Only one of the seven survived. At least 32 Communist resistance members from the city of Salzburg were killed in the Nazis’ prisons and concentration camps – including the youths Rosa HOFMANN, Ernst-Paul STOIBER and Franz Ofner.
The experience of young Ernst-Paul STOIBER who had been in the Salzburg State Court jail since April 17, 1942 was especially tragic. On the way to an interrogation by the Gestapo on April 24 he fell (or jumped) from the 3rd floor of the staircase.
He survived, but was still suffering from his severe injuries when he was sentenced to death for »conspiracy to commit treason« by the »Peoples’ Court« on November 2, 1942.
He was decapitated in the Munich-Stadelheim prison on June 10, 1943 shortly after his 21st birthday.
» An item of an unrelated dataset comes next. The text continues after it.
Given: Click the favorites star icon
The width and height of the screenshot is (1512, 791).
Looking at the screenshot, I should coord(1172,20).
His 19 year old sister Irmgard got a parting letter from her brother:
Dear little sister!
I send you my entire appeal to help our loved ones bear this blow and to double and triple your efforts from earlier posts. Of course I’m leaving you with the hardest task, but I’m sure you will mange it.
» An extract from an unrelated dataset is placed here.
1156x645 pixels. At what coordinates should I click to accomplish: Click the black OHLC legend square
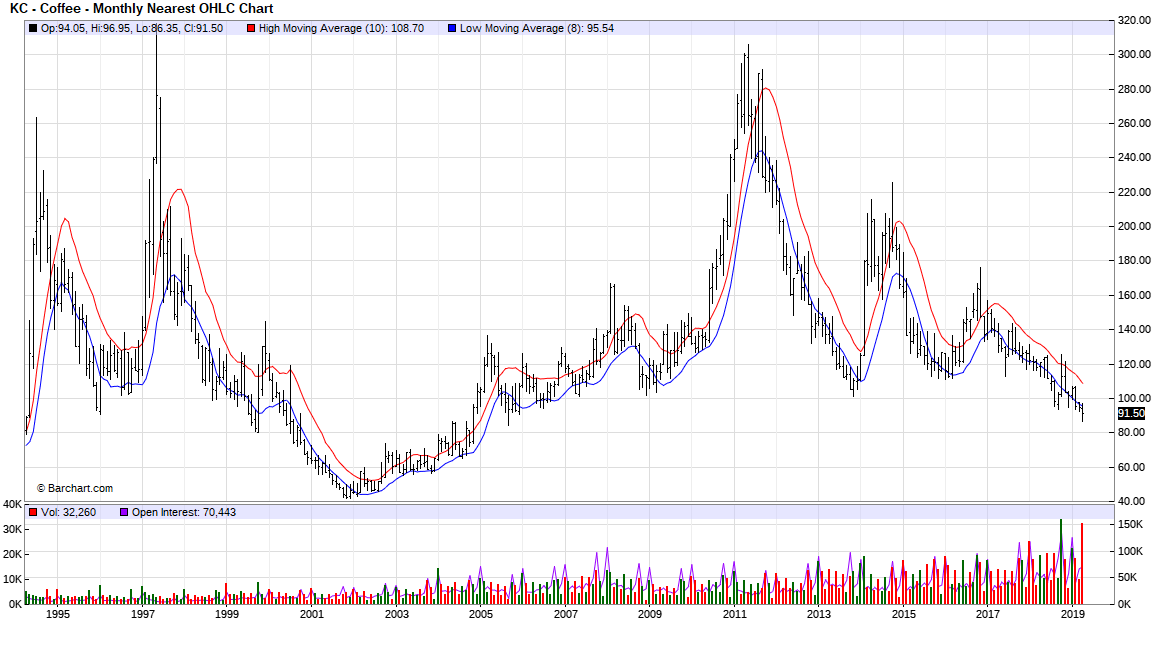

From the bottom of my heart I wish you the best for your future life – be happy and build yourself a decent life. […]
from your brother Ernst
His sister Irmgard was jailed in Salzburg on political grounds from July 10, 1942 to March 29, 1943, but she was acquitted of the charges.
She got married after the liberation of Salzburg and died here when she was 60 years old. Their mother died in 1967 at age 76 and their father died in a home for the aged in March 1988 at age 99.
A Salzburg Anti-Fascist Committee initiative in 1994 led to having a street near the Salzburg airport named the Ernst-Stoiber Weg.
1 Rupert Steiner (who had been born in Hallein on April 18, 1920) survived his political persecution (arrest, army service & penal regiment), was later the district leader of the Communist »Free Austrian Youth« (FÖJ/KPÖ) and died in Hallein on April 24, 1992.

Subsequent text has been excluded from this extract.